## Dataset rows
::::::::
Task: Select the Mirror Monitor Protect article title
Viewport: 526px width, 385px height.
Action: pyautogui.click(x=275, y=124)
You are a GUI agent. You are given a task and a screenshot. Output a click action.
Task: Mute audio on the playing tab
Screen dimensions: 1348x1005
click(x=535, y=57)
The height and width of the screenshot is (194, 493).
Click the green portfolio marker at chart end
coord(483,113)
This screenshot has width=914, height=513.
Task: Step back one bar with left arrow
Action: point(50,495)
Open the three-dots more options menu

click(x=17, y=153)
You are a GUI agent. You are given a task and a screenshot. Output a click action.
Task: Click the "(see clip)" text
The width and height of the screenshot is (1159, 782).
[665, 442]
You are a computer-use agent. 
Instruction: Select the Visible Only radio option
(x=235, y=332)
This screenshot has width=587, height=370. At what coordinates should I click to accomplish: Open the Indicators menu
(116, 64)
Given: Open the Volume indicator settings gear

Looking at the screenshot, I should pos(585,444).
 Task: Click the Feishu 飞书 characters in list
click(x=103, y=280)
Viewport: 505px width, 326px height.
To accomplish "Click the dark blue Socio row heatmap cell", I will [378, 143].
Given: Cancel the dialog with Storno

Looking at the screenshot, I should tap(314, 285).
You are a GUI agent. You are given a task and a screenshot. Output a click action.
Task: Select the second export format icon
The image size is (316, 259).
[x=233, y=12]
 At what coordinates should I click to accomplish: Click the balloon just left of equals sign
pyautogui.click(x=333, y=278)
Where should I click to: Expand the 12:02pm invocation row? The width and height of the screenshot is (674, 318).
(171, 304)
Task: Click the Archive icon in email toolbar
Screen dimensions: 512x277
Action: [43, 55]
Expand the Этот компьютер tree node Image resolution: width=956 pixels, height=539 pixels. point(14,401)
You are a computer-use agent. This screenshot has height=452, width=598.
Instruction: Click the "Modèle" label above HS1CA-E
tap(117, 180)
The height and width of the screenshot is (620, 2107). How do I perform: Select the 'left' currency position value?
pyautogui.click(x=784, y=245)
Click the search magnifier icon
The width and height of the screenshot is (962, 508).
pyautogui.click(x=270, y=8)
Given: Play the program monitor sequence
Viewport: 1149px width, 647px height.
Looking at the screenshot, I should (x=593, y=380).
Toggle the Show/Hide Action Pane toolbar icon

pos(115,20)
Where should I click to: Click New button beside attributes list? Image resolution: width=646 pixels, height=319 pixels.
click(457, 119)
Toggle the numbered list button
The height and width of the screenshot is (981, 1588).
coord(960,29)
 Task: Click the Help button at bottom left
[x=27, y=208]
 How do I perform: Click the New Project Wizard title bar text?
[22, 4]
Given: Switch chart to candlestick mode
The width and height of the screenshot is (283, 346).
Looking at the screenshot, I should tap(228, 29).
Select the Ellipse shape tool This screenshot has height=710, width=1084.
::::::::
Please reproduce the lines above unchanged, beginning with the line that contains "This screenshot has width=587, height=370." and ending with the line that contains "Looking at the screenshot, I should tap(314, 285).", both included.

This screenshot has width=587, height=370. At what coordinates should I click to accomplish: Open the Indicators menu
(116, 64)
Given: Open the Volume indicator settings gear

Looking at the screenshot, I should pos(585,444).
 Task: Click the Feishu 飞书 characters in list
click(x=103, y=280)
Viewport: 505px width, 326px height.
To accomplish "Click the dark blue Socio row heatmap cell", I will [378, 143].
Given: Cancel the dialog with Storno

Looking at the screenshot, I should tap(314, 285).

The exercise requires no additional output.